Держался старик уверенно.
– Кто здесь главный? – спросил он сильным гортанным голосом.
Председатель профкома усадил необычного посетителя в кресло, попросил рассказать, с чем тот пожаловал.
Без всяких предисловий старик заявил, что он категорически возражает против решения профкома о выдаче путевки в дом отдыха сверловщику Илье Говорову.
– Где это видано, – возмущался старик, хмуря свои густые брови, – чтобы молодой цыган лечиться ездил!

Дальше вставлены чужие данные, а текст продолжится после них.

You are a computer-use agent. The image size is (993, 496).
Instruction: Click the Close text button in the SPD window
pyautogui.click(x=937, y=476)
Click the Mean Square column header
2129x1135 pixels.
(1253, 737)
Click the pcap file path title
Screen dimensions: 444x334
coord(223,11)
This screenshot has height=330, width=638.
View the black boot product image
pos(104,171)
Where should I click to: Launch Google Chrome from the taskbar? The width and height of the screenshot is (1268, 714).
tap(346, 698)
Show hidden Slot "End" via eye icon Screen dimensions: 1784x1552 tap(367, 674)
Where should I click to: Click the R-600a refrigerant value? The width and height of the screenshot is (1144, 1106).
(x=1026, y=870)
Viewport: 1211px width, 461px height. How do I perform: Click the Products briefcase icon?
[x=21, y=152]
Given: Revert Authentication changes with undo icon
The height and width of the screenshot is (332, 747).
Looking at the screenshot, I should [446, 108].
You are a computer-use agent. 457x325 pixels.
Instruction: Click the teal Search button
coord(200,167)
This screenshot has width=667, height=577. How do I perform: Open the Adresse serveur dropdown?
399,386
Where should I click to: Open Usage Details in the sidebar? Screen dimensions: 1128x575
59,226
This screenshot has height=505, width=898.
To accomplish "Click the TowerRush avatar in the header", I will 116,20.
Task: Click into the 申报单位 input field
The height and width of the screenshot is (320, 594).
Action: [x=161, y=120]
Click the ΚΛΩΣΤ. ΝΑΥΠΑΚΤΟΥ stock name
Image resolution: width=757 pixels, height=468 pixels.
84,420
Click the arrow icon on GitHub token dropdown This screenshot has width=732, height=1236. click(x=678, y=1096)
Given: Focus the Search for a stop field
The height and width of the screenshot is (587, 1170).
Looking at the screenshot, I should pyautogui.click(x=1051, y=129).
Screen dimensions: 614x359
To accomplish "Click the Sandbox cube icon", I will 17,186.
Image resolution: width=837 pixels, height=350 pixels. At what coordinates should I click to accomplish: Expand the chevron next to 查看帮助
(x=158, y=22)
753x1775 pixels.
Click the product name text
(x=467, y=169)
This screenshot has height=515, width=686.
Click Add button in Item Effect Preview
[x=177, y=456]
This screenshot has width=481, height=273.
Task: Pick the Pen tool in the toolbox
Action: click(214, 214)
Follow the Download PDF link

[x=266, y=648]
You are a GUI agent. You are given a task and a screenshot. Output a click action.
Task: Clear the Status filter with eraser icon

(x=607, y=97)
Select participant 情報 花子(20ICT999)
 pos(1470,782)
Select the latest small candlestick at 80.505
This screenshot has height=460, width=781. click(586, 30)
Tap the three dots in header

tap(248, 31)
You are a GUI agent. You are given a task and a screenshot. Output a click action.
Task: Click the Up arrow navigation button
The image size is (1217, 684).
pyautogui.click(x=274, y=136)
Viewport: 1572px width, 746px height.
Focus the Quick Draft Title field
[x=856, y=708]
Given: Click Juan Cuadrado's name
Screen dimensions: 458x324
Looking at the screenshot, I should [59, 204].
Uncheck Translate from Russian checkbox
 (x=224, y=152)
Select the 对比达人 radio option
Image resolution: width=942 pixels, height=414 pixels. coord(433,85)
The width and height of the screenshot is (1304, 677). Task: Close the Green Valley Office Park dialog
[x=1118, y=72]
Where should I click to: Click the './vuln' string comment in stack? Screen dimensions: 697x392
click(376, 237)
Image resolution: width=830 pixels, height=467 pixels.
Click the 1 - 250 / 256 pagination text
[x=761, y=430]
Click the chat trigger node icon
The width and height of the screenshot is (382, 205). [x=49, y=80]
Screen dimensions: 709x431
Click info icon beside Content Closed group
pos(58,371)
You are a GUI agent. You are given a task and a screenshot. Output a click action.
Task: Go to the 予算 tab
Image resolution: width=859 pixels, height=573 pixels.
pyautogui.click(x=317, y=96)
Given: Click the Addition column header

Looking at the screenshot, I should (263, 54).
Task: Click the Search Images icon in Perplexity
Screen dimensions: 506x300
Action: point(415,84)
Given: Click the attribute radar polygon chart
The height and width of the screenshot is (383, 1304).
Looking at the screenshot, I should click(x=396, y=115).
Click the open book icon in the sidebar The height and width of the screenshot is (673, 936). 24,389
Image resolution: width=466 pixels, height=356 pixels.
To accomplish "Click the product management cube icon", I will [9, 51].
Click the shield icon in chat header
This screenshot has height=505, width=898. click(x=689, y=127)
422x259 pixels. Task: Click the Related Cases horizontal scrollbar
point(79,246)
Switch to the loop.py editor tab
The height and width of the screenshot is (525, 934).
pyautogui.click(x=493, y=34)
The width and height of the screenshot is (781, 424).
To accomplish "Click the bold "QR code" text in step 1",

У нас в роду хилых не бывало. Илька, меньшой мой, не хуже других. Парень в силе – на кой бес ему лечиться!
Никакие доводы председателя профкома не смогли переубедить упрямого старика.
Да и сам Илья, узнав о посещении отца, попросил, чтобы его путевку передали кому-нибудь другому:
– Не хочу обижать батю!
…В качестве поощрения за безупречную работу профком премировал Илью двухнедельной поездкой в Москву.
Такой премией остались довольны и сын, и отец.
ГЛАЗА
Если глаза прекрасны, то любое лицо, даже с неправильными чертами, становится притягательным.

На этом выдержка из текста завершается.